Worse, remarkably, is still to come: Battle passes to Jiath, who drives the ball long inside 50, and inexplicably, in a sea of red jumpers underneath the ball, the only one to fly at the footy is … Sam Berry.
Yep. Not Worrell, or Butts, or Mark Keane, or Reilly O’Brien, or anyone tall whose job it is to defuse such situations, but Berry, the tagger, who, while admirable in shutting down Jai Newcombe, simply shouldn’t be empowered to go for this ball.
It’s a breakdown in communication for the Crows’ defence, and even if Berry had indeed stayed down, it’s likely that Worrell and Butts, both making a run at the footy a second too late, would have spoiled themselves anyway.
But Berry’s fly creates two issues: one, his spoil doesn’t clear the area, sending the ball straight up in the air; and two, it leaves Hawks, and specifically Newcombe, dangerously free at ground level.
The Crows have swarmed at the footy’s drop zone like bees to a honey pot; Jack Gunston, meanwhile, has gambled, staying out the back as his opponent comes up to try and impact the contest.
It’s about to get even worse: Worrell and Butts have both overrun the contest, leaving a two on one underneath Berry’s spoil as it comes down.

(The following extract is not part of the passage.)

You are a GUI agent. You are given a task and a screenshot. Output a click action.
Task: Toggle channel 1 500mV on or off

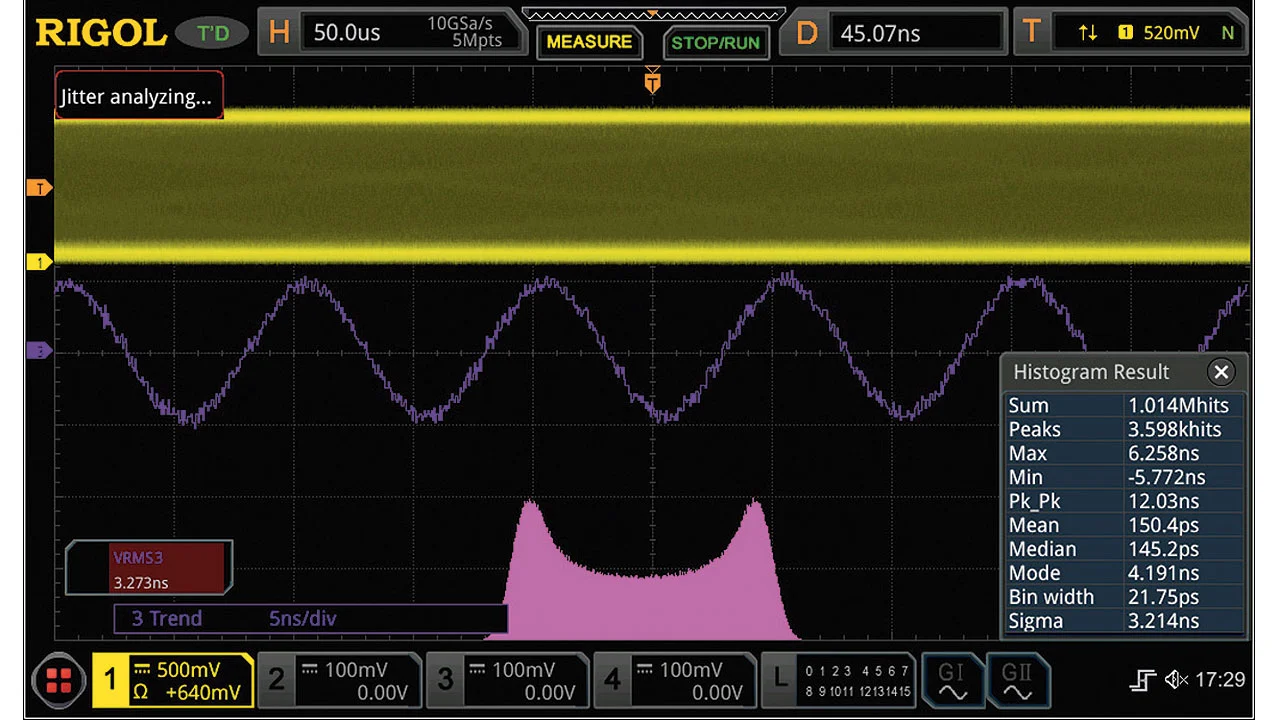(172, 681)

Lloyd Meek simply has to engage with O’Brien to allow Mabior Chol free rein to spike the ball forward – where Gunston is waiting, all by himself.
Somehow, from a slow play in which they had ample time to set up, the Crows have allowed a two on one and a two on ZERO within 15 metres of the Hawks’ goal.
Berry’s man, Newcombe, arrives on hand to support Gunston just as Brodie Smith comes haring back to offer support; Gunston’s handball reaches him in the nick of time, and the man barely sighted all night snaps the winning goal.
It’s an Adelaide masterclass in how to botch an inside 50, never mind the scoreline, never mind the time left on the clock. They simply could not have dealt with that ball any worse, and appropriately, it cost them the match.
This was even more glaring a series of calamities than against Brisbane last week, who continually peppered the goals for no reward; here, Hawthorn would have had to produce a howler of their own to mess up what was six points all but gifted to them on a platter.
The contrast to how the Hawks handled things with a lead of their own was stark: little incremental wins like Dylan Moore not blazing away as Butts had done after winning a free kick just outside 50, and instead going short to a free Josh Ward to soak up some time, or the Hawks setting up with three men a kick behind the ball so a fast-running Izak Rankine could only handball down the wing rather than kick long, forcing a turnover, or Ward surrendering to a Brodie Smith tackle inside defensive 50 rather than hacking a panicky ball clear into the unknown, all added up.
In the end, the seconds they saved, the multiple ball-ups they forced, proved vital, with the Crows breaking fast and the ball in Darcy Fogarty’s hands on the wing, too far from goal to score, when the siren sounded.
Hawthorn are by no means masters of the close finish yet; but they successfully held their late lead in a way the Crows would do well to learn from.
Nerves at the finish might, in a season as tight as this one, be the difference between a top-four finish or having to approach September the hard way from the lower half of the eight.
If that’s the case, Adelaide may well look back on Friday night in Launceston – and in particular that 30-second disasterclass to hand the Hawks their winning goal – as four points that got away.